Et alors que plusieurs d'entre eux tiraient sur les filets, ils eurent un geste de recul. Des yeux brillants étaient apparus dans les fentes du piège de la femelle inconnue, et une aura malfaisante les fit frissonner. Lentement, Keera coupa les cordes du filet de sa main, comme s'il était agi d'une lame. Le filet retomba, et la princesse se tenait debout, tandis que plusieurs pics rocheux sortirent de terre pour empaler plusieurs Sire-tonnerre. Levant les mains devant elle, Keera invoqua également des pics de glace qu'un seul orc réussit à esquiver.
La princesse sourit, tandis qu'elle s'avançait vers l'orc esseulé. Comprenant qu'il s'agissait d'une chamane, il piétinait pour éviter d'être surpris par une formation rocheuse venue du sol, et rua Keera. De sa main, elle stoppa le geste du guerrier, et l'attrapa par le cou de son autre main. Son sourire s'élargit lorsqu'elle serra sa prise sur la main du Sire-tonnerre, puis sur son cou. Serah, qui ne reconnaissait pas l'expression du visage de sa nouvelle amie, se défit de son filet en la regardant avec inquiétude. Sentant son regard sur elle, Keera lui dit :
- Retourne auprès des tiens, je m'occupe d'eux.

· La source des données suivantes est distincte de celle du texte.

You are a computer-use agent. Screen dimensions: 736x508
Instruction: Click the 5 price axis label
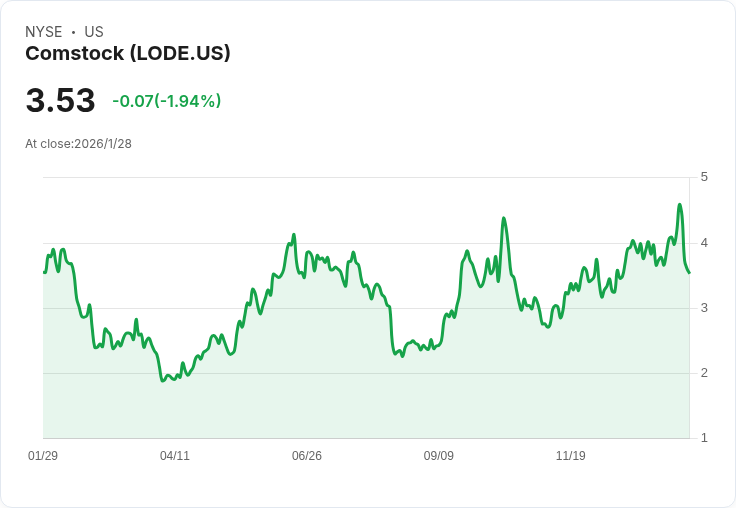coord(704,177)
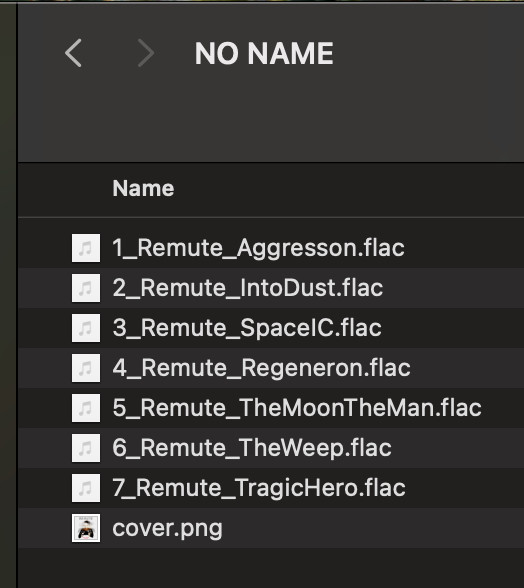
Task: Select the file named 3_Remute_SpaceIC.flac
Action: [x=247, y=328]
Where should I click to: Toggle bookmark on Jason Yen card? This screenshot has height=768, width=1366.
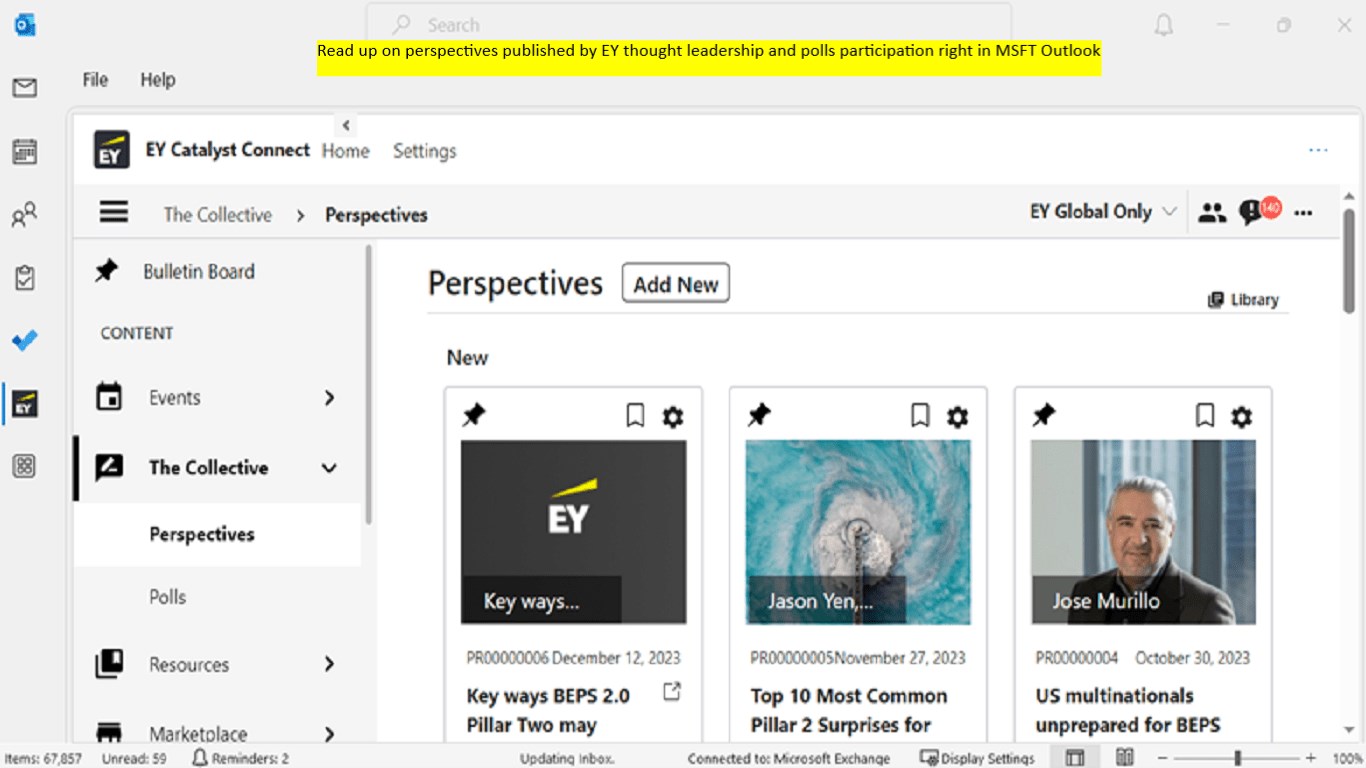(920, 416)
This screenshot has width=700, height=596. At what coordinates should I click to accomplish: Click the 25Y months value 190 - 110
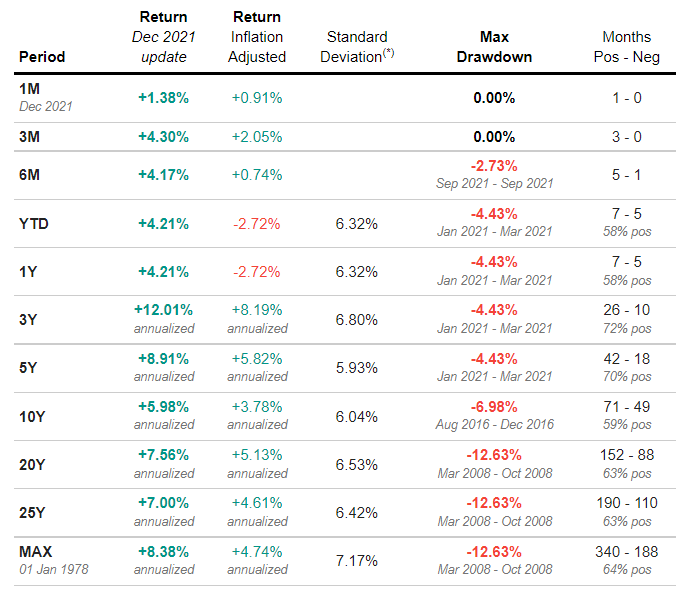pyautogui.click(x=627, y=502)

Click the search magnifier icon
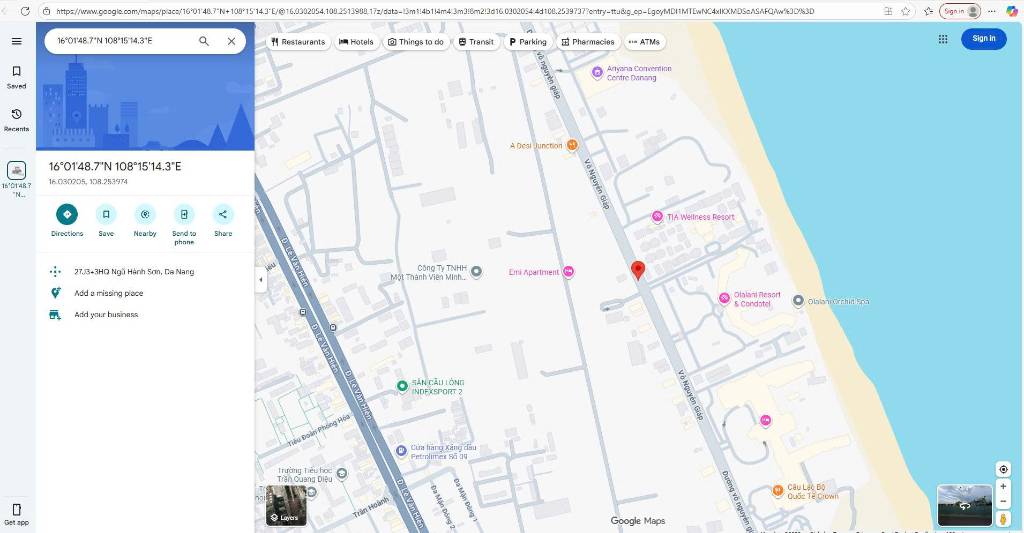[x=204, y=41]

Ne souhaitant pas la contrarier, Serah pivota, et courut à travers la tempête, pensant pouvoir revenir la chercher avec de l'aide.
Se concentrant à nouveau sur sa proie, Keera serra le cou de l'orc jusqu'à ce qu'elle vît ses yeux sortir de leurs orbites.
- Nous ne vous avions rien fait, ni elle, ni moi, ni mon loup ! cracha-telle. Vous ne méritez pas de vivre !
Elle pressa jusqu'à sentir les os de son cou craquer, puis, après lui avoir brisé la nuque, elle lâcha sa prise, et le laissa tomber lourdement dans la neige.
Après quelques instants à se reprendre, Keera soupira longuement, puis chercha le corps de son compagnon. Sa fourrure, dense et soyeuse, était maculée de sang. Reposant parmi les corps empalés de pics, il semblait dormir. Keera se rapprocha du corps encore chaud, le caressa tendrement, puis s'agenouilla. Elle enfouit son visage dans le doux pelage, et laissa ses larmes couler.